An interesting comment here from Andrew Sullivan – 

 

In my opinion, no one who has enabled and sanctioned the potential and actual use of torture should become attorney general of the United States. But I'm not the president; and he doesn't see it that way. And the people who re-elected him had plenty of opportunity to avail themselves of the fact that this administration has quietly sanctioned torture of inmates in American custody, and that Gonzales played a critical role in making the legal case for such previously outlawed practices.

 

The Bush administration's use of torture - to the point of death in at least five cases and possibly 23 more - was one reason I found it impossible to support the president's re-election. But this is a democracy. And my candidate lost. Gonzales isn't being nominated to the Supreme Court; he's being nominated to become the president's chief law enforcer; and, in general, the president deserves the benefit of the doubt on his own picks. Should the Democrats make a stink? Of course they should. The hearings are an opportunity to raise awareness of what this administration has done in dozens of hell-hole prisons around the globe - some of which we will never even know about. The Gonzales argument that the president has the right to circumvent all anti-torture laws because, as commander-in-chief, there should be no limits on his conduct of the war is an argument worth airing. So let's air it. Let the president and his attorney general defend it. In public.

 

Note this... 

 

The last few days have seen a flood of off the record statements to the NY Times indicting Gonzales. Evidently, there are quite a few people even within the administration who want to see this guy bloodied up if not derailed. This is highly unusual in the Bush administration, to say the least.

 

Gonzales is one of Bush's closest cronies and like Kerik, there's probably no telling the King that his boy is a problem. It looks to me as if plenty of people know that Gonzales is pathologically loyal to Junior and enables his worst impulses. And they also know that he's likely to do even more harm to this country than even they are willing to do. That really says something.

 

But he will win confirmation.  The Democrats will roll over.

 

And Sullivan goes on, and seems to hate America – or Sullivan obviously doesn’t understand the new Christianity. 

 

And what would Rush Limbaugh say?  

 

Tuesday -

 

Today will be an important opportunity to see what this administration has wrought with respect to the humane treatment of prisoners in U.S. military custody. Let's retire at the start the notion that the only torture that has been used by the U.S. has been against known members of al Qaeda. This is not true. Many innocent men and boys were raped, brutally beaten, crucified for hours (a more accurate term than put in "stress positions"), left in their own excrement, sodomized with broom sticks, electrocuted, had chemicals from fluorescent lights poured on them, forced to lie down on burning metal till they were unrecognizable from burns - all this in Iraq alone, at several prisons as well as Abu Ghraib. I spent a week reading all the official reports over Christmas for a forthcoming review essay. Believe me: Abu Ghraib is but one aspect of a horrifyingly pervasive pattern of torture and abuse that, in my view, is only beginning to sink in. It took a while for it to sink in to my resistant psyche. But I'm not in denial any more.

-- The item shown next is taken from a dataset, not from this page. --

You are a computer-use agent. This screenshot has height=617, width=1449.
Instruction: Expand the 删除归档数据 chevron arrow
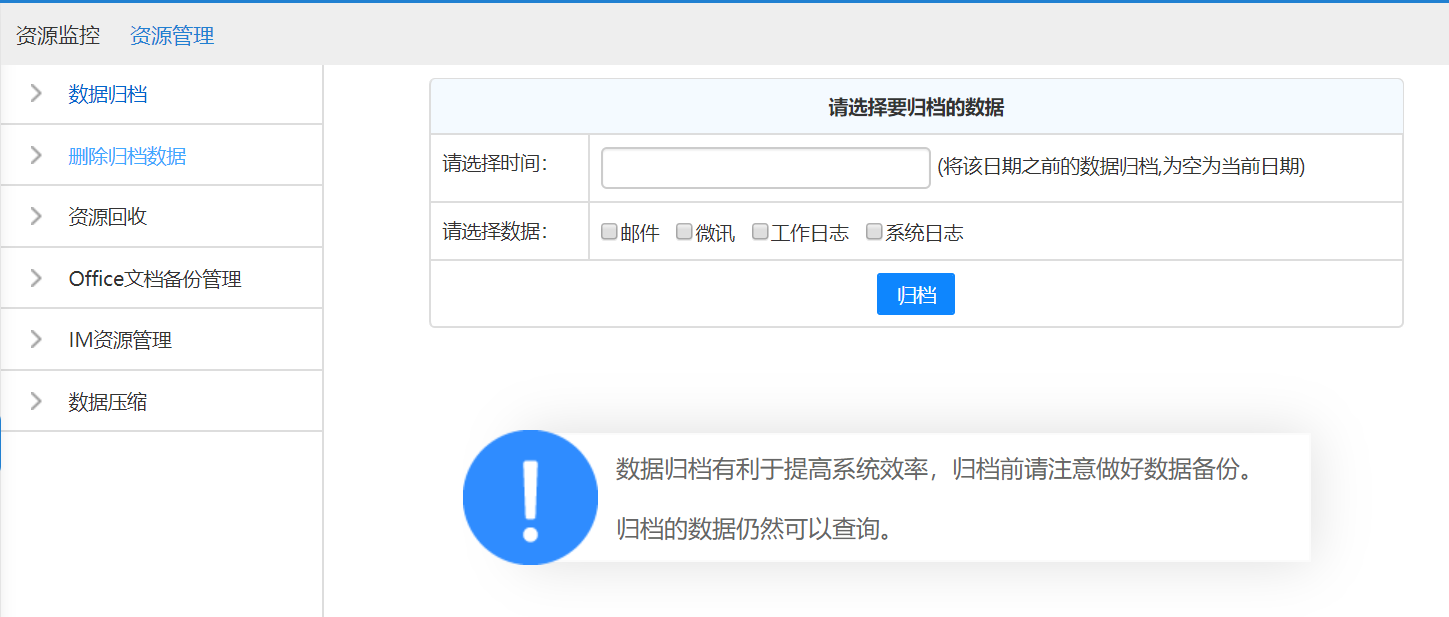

This brutal treatment occurred, according to various government reports, only at internment facilities which were also designed to get intelligence. Up to 80 percent of the inmates at Abu Ghraib - which was used to get better intelligence - were utterly innocent. The torture was done by hundreds of different U.S. military officers and soldiers from almost every branch of the military. There is no assurance that it has stopped. And there's plenty of evidence that many senior officials knew exactly what was going on. When Alberto Gonzales says he now backs a recently instituted anti-torture policy, it necessarily implies that he once supported a pro-torture policy. (If he didn't, why the reversal?) Orwell urged us against the kind of terms favored by torture-justifiers as "coercive interrogation." That's why I've cited just a few of the methods. These methods are evil, counter-productive to the war effort and deeply wounding to the integrity and reputation of the United States and the entire free world. After Abu Ghraib, you might expect some kind of reckoning. But what's stunning about this president is his complete indifference to these facts. His nomination of Gonzales to attorney general is a de facto statement that he believes that someone who enabled these things needs rewarding, not censuring. This from a president elected in part on something called "moral values." If "moral values" means indifference to torture, they are literally meaningless. Where, one wonders, are the Christians in this administration and among its supporters? Where are the theo-conservatives and the pro-life conservatives and Catholic conservatives in protesting the government's sanctioning of murder by torture? And yes: we have tortured at least five people to death, and possibly two score more. Where are the neoconservatives dedicated to the proposition that there is a central moral difference between us and the enemy? They are busy finding ways to stay silent or support the insupportable.

 

Fat chance.

 

And a good number of Democrats will cave on Social Security reform – and that is just stupid.

 

To win the next election we should become more mainstream?  I guess.  But then I read this.  We should fight both.  But our party will not.  They just will not.  They don’t won’t to offend.  That’s “positioning” and wise, they say.

 

What a world.

 

The 'Other America' May Be Coming Back

Harold Meyerson, The Washington Post, Wednesday, January 5, 2005; Page A17

 

There’s a lot here, but here is how Meyerson warps up

 

… In 1960, when the Senate Subcommittee on the Problems of the Aged and Aging issued its report -- which is the source of the quotation in the first paragraph -- poverty among the elderly was pervasive. Two years earlier the Census Bureau had concluded that almost 60 percent of seniors had annual incomes under $1,000 a year, at a time when the government estimated an adequate yearly budget for a retired couple to be roughly $3,000. Family members and friends helped support seniors, of course, but the 1961 White House Conference on Aging concluded that that assistance amounted to just 10 percent of seniors' incomes -- and less than that, of course, among poorer families. The elderly received their Social Security checks, too, but they still amounted to chump change. In 1959 the average monthly check came to just $70.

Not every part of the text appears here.